近日，广东医科大学广东省医学分子诊断重点实验室Ishfaq Ahmed(第一作者)、黄功华研究员(通讯作者)等在国际食品顶级期刊《Comprehensive Reviews in Food Science and Food Safety》(IF=12.811)在线发表了题为“Enzymatic crosslinking and food allergenicity : A comprehensive review”的综述论文。

   

食物过敏已经成为全球关注的主要公共健康问题。在过去的十几年，酶交联技术已经被用于减轻食物过敏的免疫反应性。在开发低过敏性食品时，由于酶交联具有高特异性和选择性优点，其作为一种新非热技术，可以是传统食品加工方法一个很好的替代。通过酪氨酸酶(TYR)、漆酶(LAC)、过氧化物酶 (PO)和谷氨酰胺转胺酶(TG)的酶交联可以修饰食物过敏原结构和生化性质，然后引起变性和抗掩藏抗原表位。LAC、TYR和PO催化酪氨酸侧链氧化来使得蛋白质交联，然而TG能够引起赖氨酸和谷氨酰胺残基异肽键合。酶处理能够产生具有降低的免疫反应性和IgE结合可能性的高分子量交联聚合物。由于更低的免疫刺激潜力有助于Th1/Th2免疫平衡，交联过敏原进一步抑制肥大细胞脱粒。该综述更新了近十年来关于酶交联在减轻食物致敏性上潜在应用的研究，这对于开发低过敏性或无过敏性食品来说很重要。

附：图表

                           

图1 食物过敏原引起的IgE中介反应机制

Food allergens are transported to the intestinal epithelium through paracellular and transcellular mechanisms. The allergens are captured, taken up, and processed by DCs, which subsequently migrate to regional lymph nodes or to sites in the local mucosa upon activation and maturation, where they present allergen-derived peptides in the context of MHC class II molecules to naïve T cells. Naïve T cells then differentiate into Th2 cells, which produce IL-4, IL-6, and IL-13. Likewise, epithelial cells release cytokine alarmins including IL-33, IL-25, and TSLP upon exposure to allergens, that promote the production of Th2 cytokines (IL-4, IL-5, and IL-13) by the immune cells of both the innate and adaptive immune systems. Moreover, B cells undergo immunoglobulin class-switching to produce IgE antibodies when the pre-sensitized host is exposed to the food allergens a second time. These IgE antibodies bind to the FcεRI on mast cells and basophils, and result in mast cell degranulation and release of histamine and other inflammatory mediators. These inflammatory mediators promote vasodilation and increased vascular permeability, which contributes to a series of food allergic symptoms.
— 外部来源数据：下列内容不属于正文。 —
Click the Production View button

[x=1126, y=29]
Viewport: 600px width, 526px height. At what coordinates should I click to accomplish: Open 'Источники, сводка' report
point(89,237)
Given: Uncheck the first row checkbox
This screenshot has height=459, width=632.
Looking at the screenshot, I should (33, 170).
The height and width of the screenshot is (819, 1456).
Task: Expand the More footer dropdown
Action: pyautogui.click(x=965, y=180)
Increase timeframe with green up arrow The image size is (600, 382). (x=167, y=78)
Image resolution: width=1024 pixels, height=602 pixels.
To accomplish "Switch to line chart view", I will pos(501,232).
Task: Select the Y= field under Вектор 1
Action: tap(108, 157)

                           

图2 酶催化食物过敏原交联机制

Enzymatic crosslinking produces a high molecular weight polymer through intra- or intermolecular covalent bonds that alter the structural and biochemical properties of food allergens. The reaction mechanisms of each crosslinking enzyme vary based on the amino acid residues with which they react. In the presence of phenolic mediators, oxidative enzymes. The incorporation of phenolic mediators could play a partial role in overcoming the absence of surface-exposed tyrosine residues on the target proteins and also provide the hydroxyl function groups, thereby enhancing the crosslinking efficacy of oxidative enzymes.
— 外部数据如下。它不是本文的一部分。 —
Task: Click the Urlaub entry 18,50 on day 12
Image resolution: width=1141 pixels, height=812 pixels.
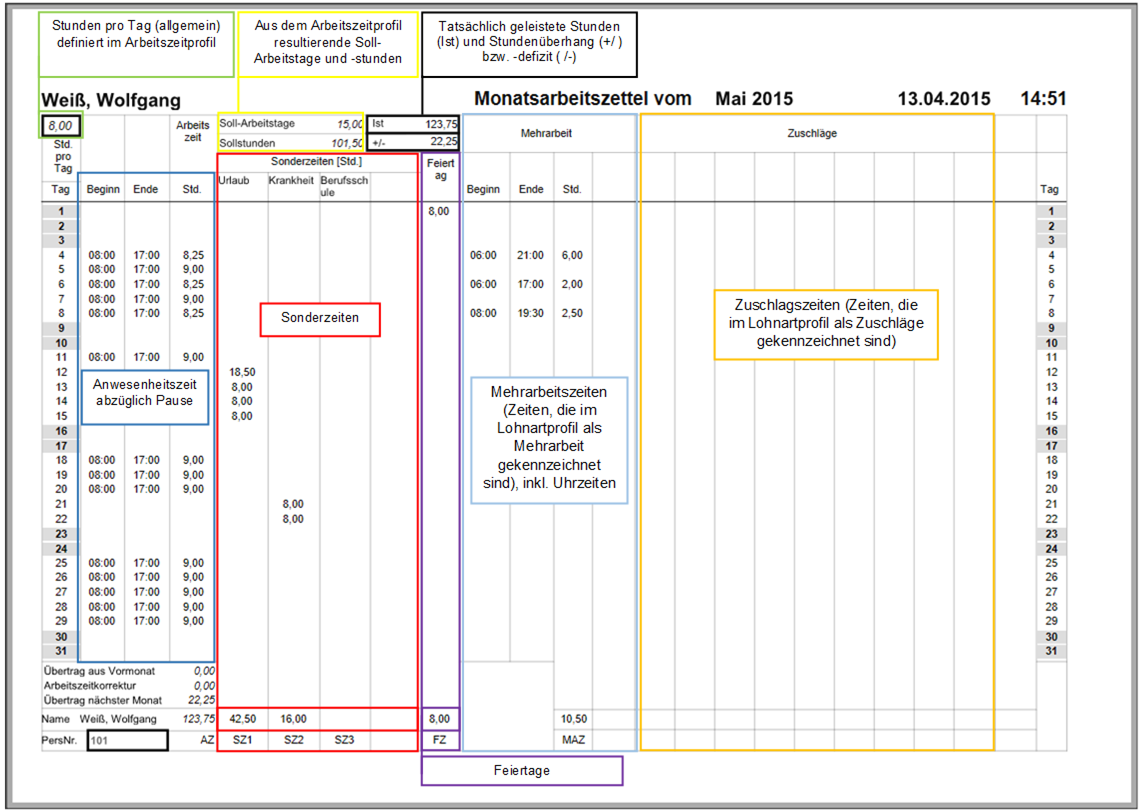Action: [x=242, y=372]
                           

图3 通过酶交联减轻食物致敏性

The immunoreactivity of food allergens decreases upon enzymatic crosslinking due to the formation of polymerized allergen that has reduced binding propensities to IgE antibodies. Allergen uptake of regulatory DCs induces Tregs that cause immune tolerance by effectively suppressing the effector cells of allergy. Tregs cells suppress Th2 cells proliferation and Th2 cytokines by blocking IgE-class switching from allergen-specific B cells. This ultimately results in the alleviation of food allergenicity via reducing basophil activation and mast cells degranulation and restoring Th1/Th2 immunobalance.
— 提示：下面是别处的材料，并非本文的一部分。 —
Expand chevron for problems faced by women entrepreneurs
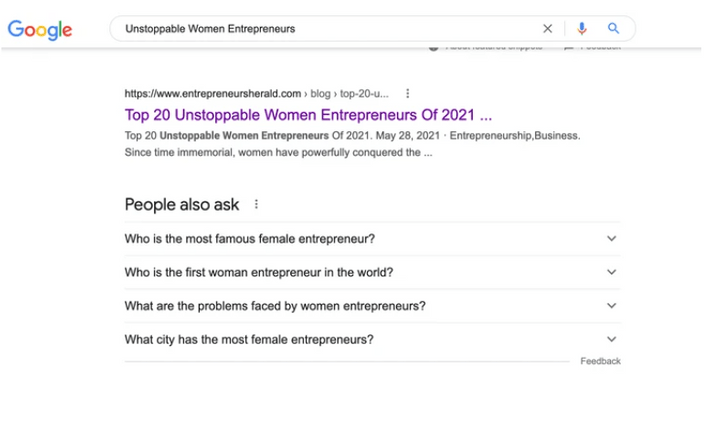This screenshot has width=720, height=424. click(612, 306)
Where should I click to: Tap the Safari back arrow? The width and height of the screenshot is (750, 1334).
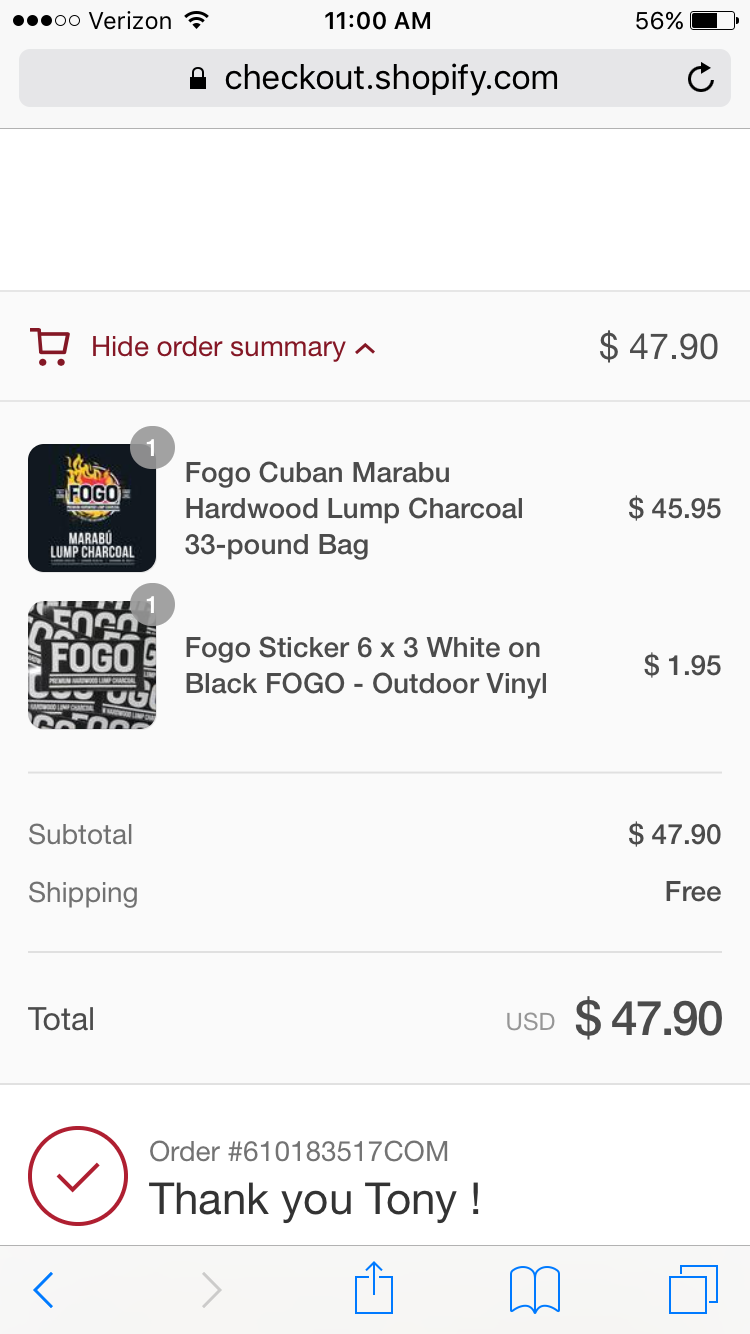point(43,1290)
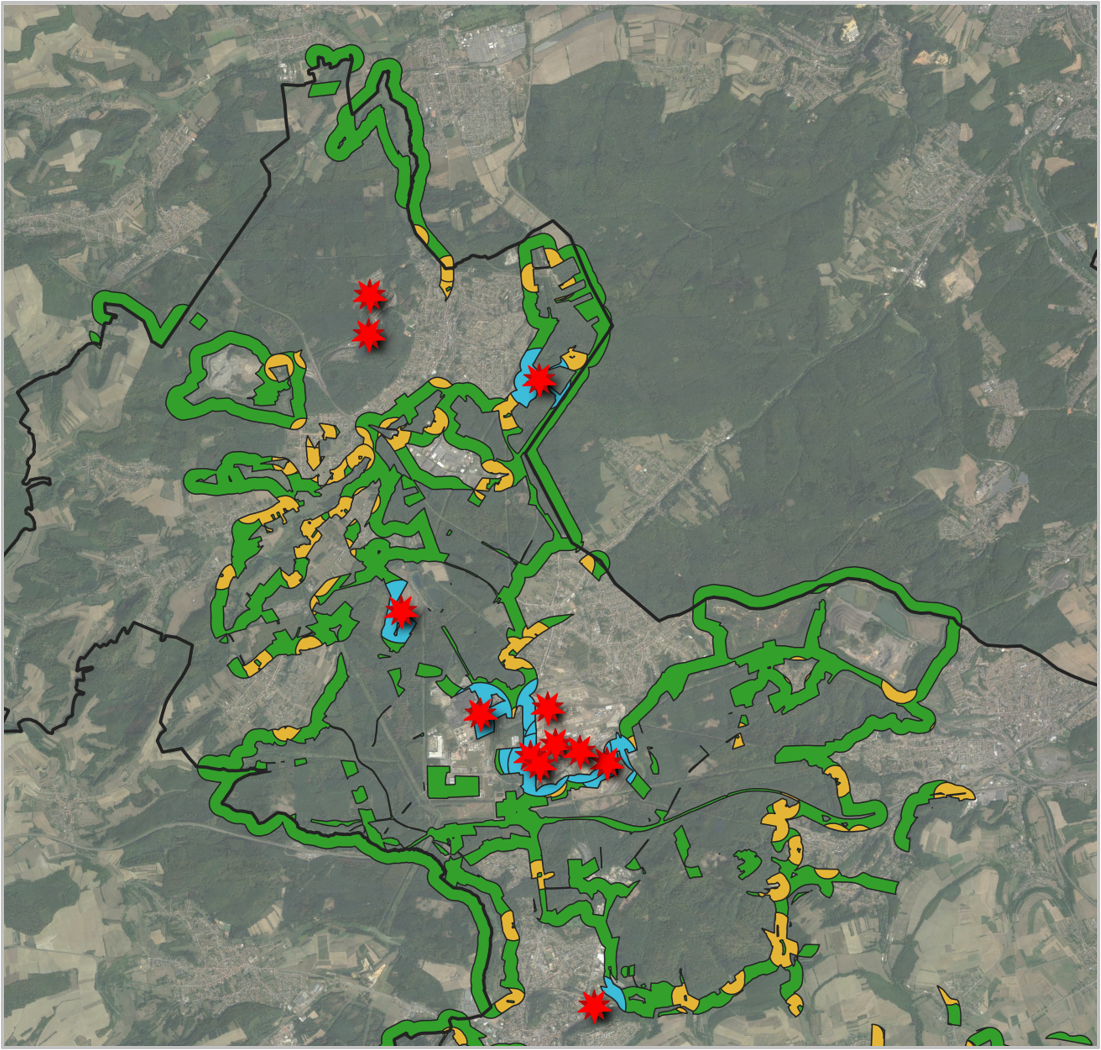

表1 交联酶辅助因子、反应机制和反应位点                           

表2 关于通过酶交联减轻贝类过敏原致敏性的最近研究                           

表 3 关于酶处理对鸡蛋过敏原影响的研究                           

原文链接：https://doi.org/10.1111/1541-4337.12855

附：简介
   黄功华, 博士，博士生导师，广东医科大学高层次人才，广东省医学分子诊断重点实验室主任，广东省医学分子诊断协同创新发展中心主任。黄功华课题组长期致力于从分子、细胞及动物模型水平研究在生理或病理条件下树突状细胞与免疫微环境中其他细胞复杂的免疫调控网络及其在疾病中的作用机制。取得了一系列原创性科学发现，2011年至今以第一作者或通讯作者在免疫学领域国际知名学术期刊Nature Immunology、Immunity、Proceedings of the National Academy of Sciences of the USA、Science Signaling 和The Journal of Immunology 等杂志发表论文。2013年9月回国至今，主持科研项目包括国家重点基础研究计划（973计划）、国家重点研发计划、国家自然科学基金面上项目及国家自然科学基金重大研究计划。指导课题组成员获得国家自然科学基金青年项目、中国博士后科学基金面上项目、上海市青年科技英才扬帆计划项目等项目。是美国关节炎研究基金会会士，中国研究型医院学会过敏反应专业委员会青年副主委。